Am Sonntag vergaß ich fast die Einladung meiner Mieterin zum Mittagessen und wir eilten im Laufschritt vom Strand zurück zum Bauernhof. Zwei Minuten vor halb eins betrat ich das Haus, während Bingo sich draußen im Schatten niederließ und wieder mit seinem Knochen kämpfte.
Rieke de Düün kam mir schon in der Diele entgegen. „Da sind sie ja endlich, Herr Lärrperts“, begrüßte sie mich und wischte sich die Hände an einer fleckigen Schürze ab. „Wir dachten schon, sie hätten die Einladung vergessen.“
„Nein, nein“, log ich. „Ich habe an nichts anderes denken können und freue mich schon auf das Essen. Was gibt es denn Gutes?“
„Snirtjebraten. Aber kommen sie doch erst einmal herein!“ Sie führte mich in das Wohnzimmer, das ich bisher noch nicht kannte. Mit ausgestreckter Hand kam mir ihr Mann entgegen, zwei Gläser und eine Flasche in der anderen haltend. „Das ist Jendrik, mein Mann und das ist Herr Jonathan Lärrperts, unser Gast aus der Ferienwohnung.“
Wir schüttelten uns die Hände und Jendrik de Düün drückte mir direkt ein Schnapsglas in die Hand. Rasch füllte er es bis zum Rand auf. Dann redete er in Platt auf mich ein, wobei ich kein Wort verstand.

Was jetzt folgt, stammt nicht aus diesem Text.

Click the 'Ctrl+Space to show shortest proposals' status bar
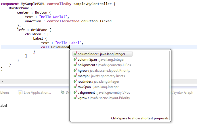Viewport: 197px width, 124px height. (x=139, y=119)
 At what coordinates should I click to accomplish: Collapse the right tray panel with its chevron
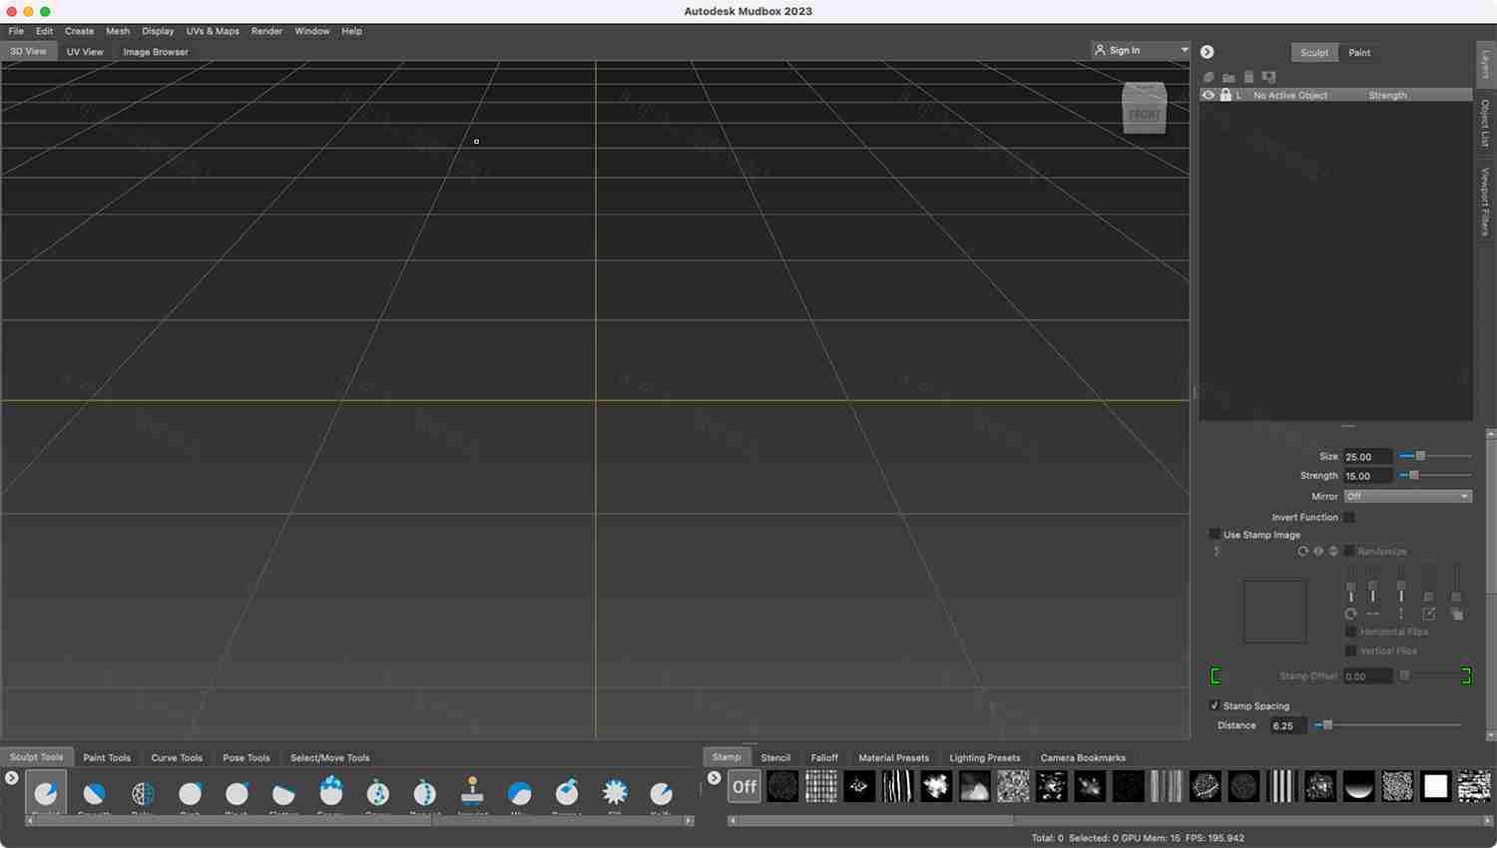pyautogui.click(x=1207, y=51)
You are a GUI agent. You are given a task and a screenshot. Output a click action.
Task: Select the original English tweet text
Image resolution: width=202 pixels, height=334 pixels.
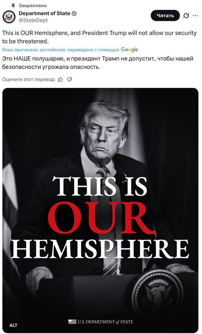[x=99, y=37]
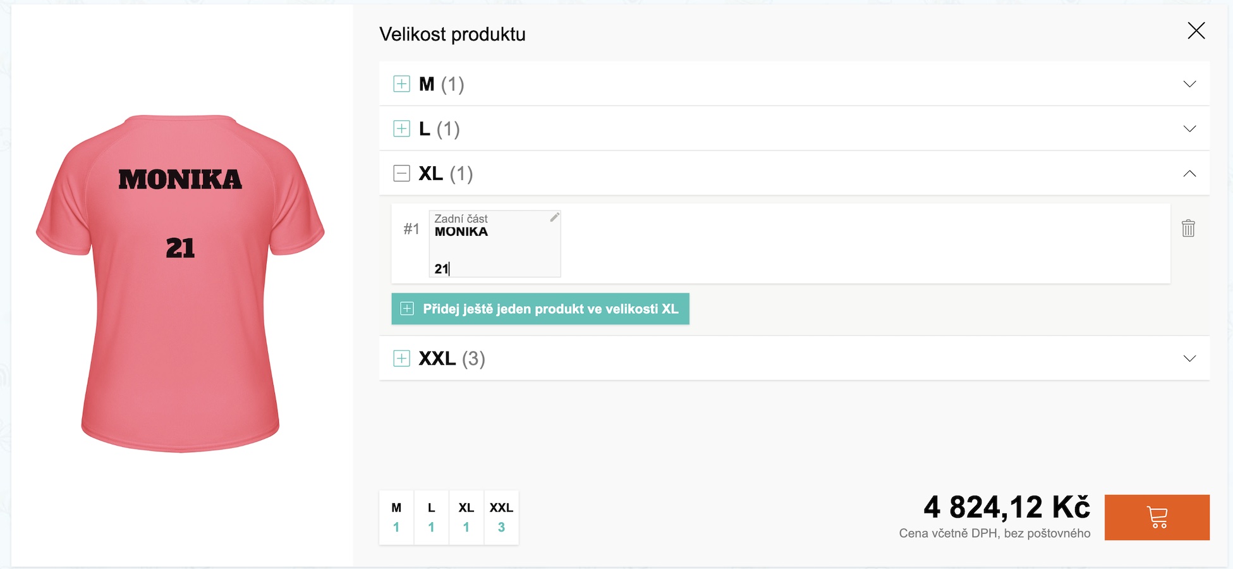
Task: Collapse the XL size row chevron
Action: click(x=1189, y=173)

„Du musst mit dem Herrn Hochdeutsch sprechen, Jendrik“, wies ihn seine Frau zurecht. „Herr Lärrperts versteht kein Platt!“
Jendrik de Düün nickte und bemühte sich mehr schlecht als recht, mich mit verständlicheren Worten zu begrüßen. „Willkommen Herr Lärrperts, willkommen Held von Siel in unserer bescheidenen Kate.“ Der Mann war vielleicht einen Meter fünfundsechzig groß, sehr dünn und roch nach Schnaps. Er nickte mir aufmunternd zu: „Prost Herr Held! Nich lang schnacken, Kopp in Nacken.“
„Trink nicht so viel, Jendrik“, tadelte ihn seine Frau, die wieder in der Küche verschwand.

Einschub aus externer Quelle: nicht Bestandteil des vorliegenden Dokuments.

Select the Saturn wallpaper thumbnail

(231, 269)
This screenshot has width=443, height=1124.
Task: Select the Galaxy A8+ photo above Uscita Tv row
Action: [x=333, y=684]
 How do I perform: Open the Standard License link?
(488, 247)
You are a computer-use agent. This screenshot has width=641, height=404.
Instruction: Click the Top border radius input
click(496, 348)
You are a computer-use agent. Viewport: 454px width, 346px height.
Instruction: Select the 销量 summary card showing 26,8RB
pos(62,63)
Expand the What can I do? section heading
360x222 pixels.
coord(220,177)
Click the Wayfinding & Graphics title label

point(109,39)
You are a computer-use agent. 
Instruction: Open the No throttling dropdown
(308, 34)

„Wie gefällt es ihnen bei uns?“, fragte Jendrik de Düün und schenkte erneut nach. Ich spürte schon die Wirkung des scharfen Getränks und wollte dankend ablehnen, musste aber feststellen, dass de Düün auf dem Ohr taub zu sein schien.

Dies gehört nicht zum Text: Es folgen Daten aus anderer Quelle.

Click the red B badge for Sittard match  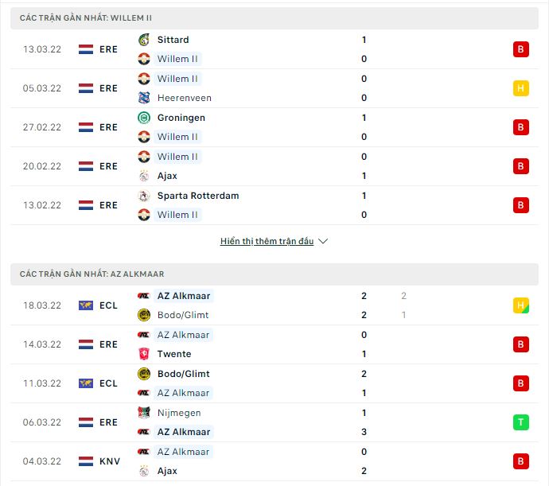pos(521,49)
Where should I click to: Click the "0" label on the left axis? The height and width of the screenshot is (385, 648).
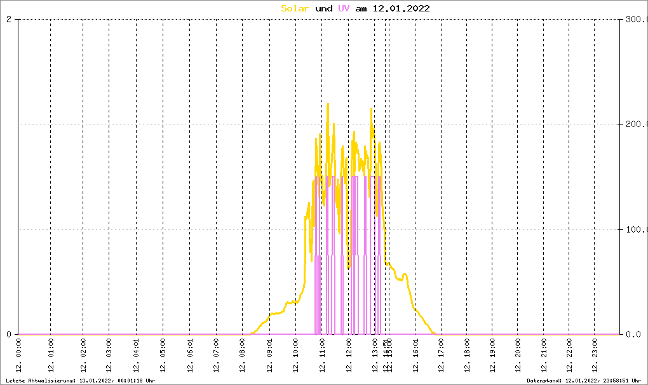pos(9,334)
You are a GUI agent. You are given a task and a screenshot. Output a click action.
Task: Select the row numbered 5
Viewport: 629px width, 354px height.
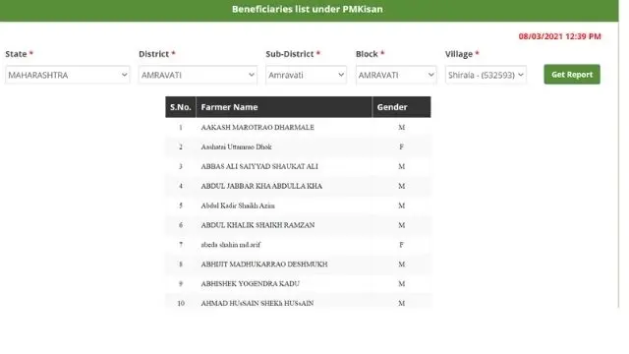(299, 206)
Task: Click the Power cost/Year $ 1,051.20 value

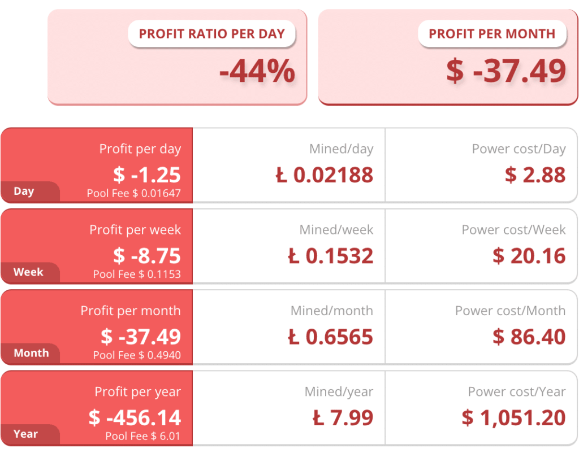Action: (513, 418)
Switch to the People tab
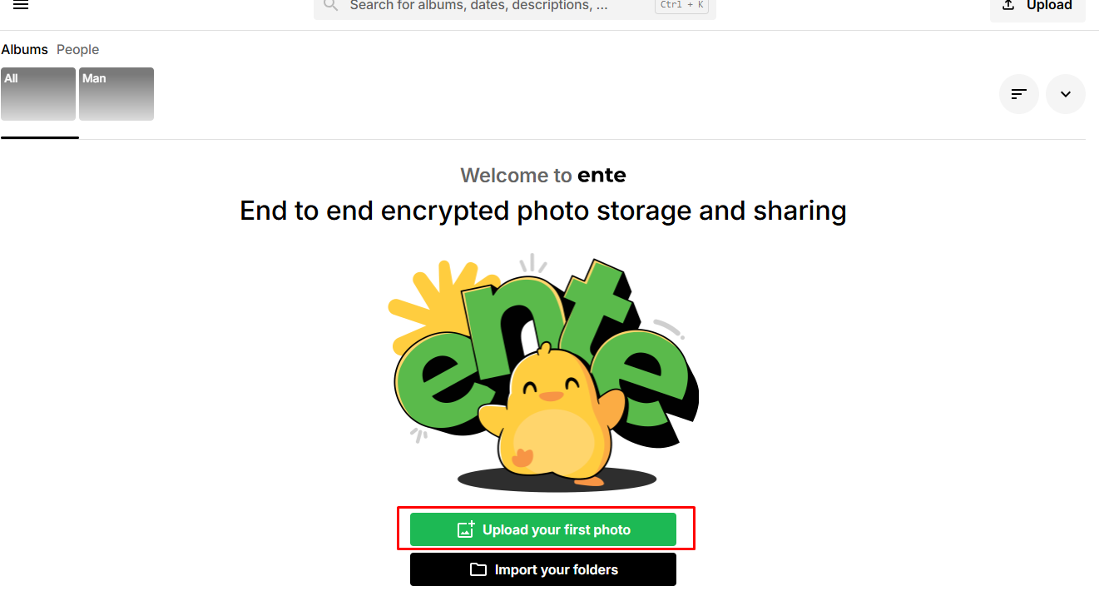The image size is (1099, 601). [77, 50]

„Gut, gut. Der herrliche Strand, das gute Wetter, uns gefällt es hier sehr gut.“
Der Mann nickte sinnend und schenkte uns Schnaps nach. Ich wollte dankend abwehren, war aber zu langsam. „Jo, dat Weer löppt mit“, grunzte er, lächelte und wiederholte seinen Spruch von vorhin: „Nich lang schnacken, Kopp in Nacken.“
Zum Glück rief die Hausfrau jetzt zum Essen und ich entsorgte den Schnaps unauffällig in einem Blumentopf. „Dieses Schmietebraten, was ist das eigentlich?“, fragte ich Jendrik de Düün, bevor wir uns in die Küche begaben. Nicht, dass es sich dabei wieder um diesen unsäglichen Fisch handelte. Hier im Norden konnte man nie wissen, was sich hinter den kryptischen Bezeichnungen verbarg. Wenn ‚Fisken‘ schon nicht Fritten, sondern Fische waren, dann konnte Schmietebraten ja durchaus ein Braten von einem großen, glibberigen Fisch sein.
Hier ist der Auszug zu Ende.